Timothy Burke, in a post I’ve been meaning to link and comment on for over a week, makes an interesting point about curricula: just because something isn’t in the requirements for a degree or major doesn’t mean it won’t be de facto required because of other structural features of the curriculum. I think this is valid in relatively small departments/colleges, or where the offerings are otherwise constrained for odd reasons—both SLU and Duke offer a relative paucity of American politics courses, for vastly different reasons; the offerings in my field at SLU are probably in practice slimmer than they were at Millsaps!

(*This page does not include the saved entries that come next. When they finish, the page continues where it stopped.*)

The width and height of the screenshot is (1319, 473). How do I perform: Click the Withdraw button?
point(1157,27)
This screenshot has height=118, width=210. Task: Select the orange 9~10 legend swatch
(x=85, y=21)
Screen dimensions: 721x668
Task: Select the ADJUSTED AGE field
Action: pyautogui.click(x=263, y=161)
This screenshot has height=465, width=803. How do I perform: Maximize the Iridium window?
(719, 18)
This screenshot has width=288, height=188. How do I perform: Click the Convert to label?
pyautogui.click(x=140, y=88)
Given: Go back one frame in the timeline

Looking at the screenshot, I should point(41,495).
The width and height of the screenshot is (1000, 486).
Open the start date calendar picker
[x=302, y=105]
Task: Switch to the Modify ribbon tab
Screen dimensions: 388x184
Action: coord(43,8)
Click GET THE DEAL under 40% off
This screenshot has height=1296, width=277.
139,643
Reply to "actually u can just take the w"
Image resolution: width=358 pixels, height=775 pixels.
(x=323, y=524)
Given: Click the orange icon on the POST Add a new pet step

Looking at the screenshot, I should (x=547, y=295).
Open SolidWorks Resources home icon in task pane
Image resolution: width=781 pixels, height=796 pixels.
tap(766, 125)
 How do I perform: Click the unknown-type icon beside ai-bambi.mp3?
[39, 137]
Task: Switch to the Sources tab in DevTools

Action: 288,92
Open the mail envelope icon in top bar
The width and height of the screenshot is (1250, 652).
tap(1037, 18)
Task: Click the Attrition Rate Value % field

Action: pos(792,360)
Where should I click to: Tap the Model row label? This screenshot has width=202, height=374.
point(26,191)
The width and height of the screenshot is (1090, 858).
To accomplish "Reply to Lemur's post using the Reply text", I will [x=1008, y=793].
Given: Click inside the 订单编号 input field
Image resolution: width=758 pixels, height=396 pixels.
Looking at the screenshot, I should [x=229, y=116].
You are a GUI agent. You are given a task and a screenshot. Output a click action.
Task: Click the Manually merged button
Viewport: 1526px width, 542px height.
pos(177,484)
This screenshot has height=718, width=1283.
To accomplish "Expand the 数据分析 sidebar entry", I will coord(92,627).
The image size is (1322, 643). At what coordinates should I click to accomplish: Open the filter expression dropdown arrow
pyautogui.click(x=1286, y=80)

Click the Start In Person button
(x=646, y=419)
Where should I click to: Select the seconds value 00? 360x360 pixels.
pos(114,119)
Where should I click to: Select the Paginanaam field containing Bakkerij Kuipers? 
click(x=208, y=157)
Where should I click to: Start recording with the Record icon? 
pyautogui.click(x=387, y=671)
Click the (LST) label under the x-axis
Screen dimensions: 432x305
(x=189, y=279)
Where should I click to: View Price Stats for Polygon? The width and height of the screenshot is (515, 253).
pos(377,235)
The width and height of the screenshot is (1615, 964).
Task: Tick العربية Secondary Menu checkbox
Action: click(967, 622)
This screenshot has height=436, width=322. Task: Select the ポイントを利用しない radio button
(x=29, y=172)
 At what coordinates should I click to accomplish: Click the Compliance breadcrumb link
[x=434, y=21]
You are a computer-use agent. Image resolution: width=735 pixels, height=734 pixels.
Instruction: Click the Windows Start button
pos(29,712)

That said, there are some issues to be confronted. I think much of the disappearance of required courses can be laid at the feet of faculty members; many of us—myself included—would rather not teach a gen ed or disciplinary survey like Introduction to American Politics, favoring either a “fun” course or something that coincides more closely with our research interests (or both). And I think it’s fair to say that our evaluations are better in non-mandatory classes, “fun” or not—the mean evals in my Congress course in the spring were probably a full point better than in my other two classes, despite Congress being a significantly harder course—which I think reflects student preferences for more focused and narrow classes on “sexy” topics and creates further incentives for faculty to dismiss the core. Unfortunately, the end result is that you can easily end up with seniors who are trying to wrestle with the big questions but don’t have the basics down—one infamous example was a political science major who, on a senior capstone exam, apparently had no conception of what the United Nations was.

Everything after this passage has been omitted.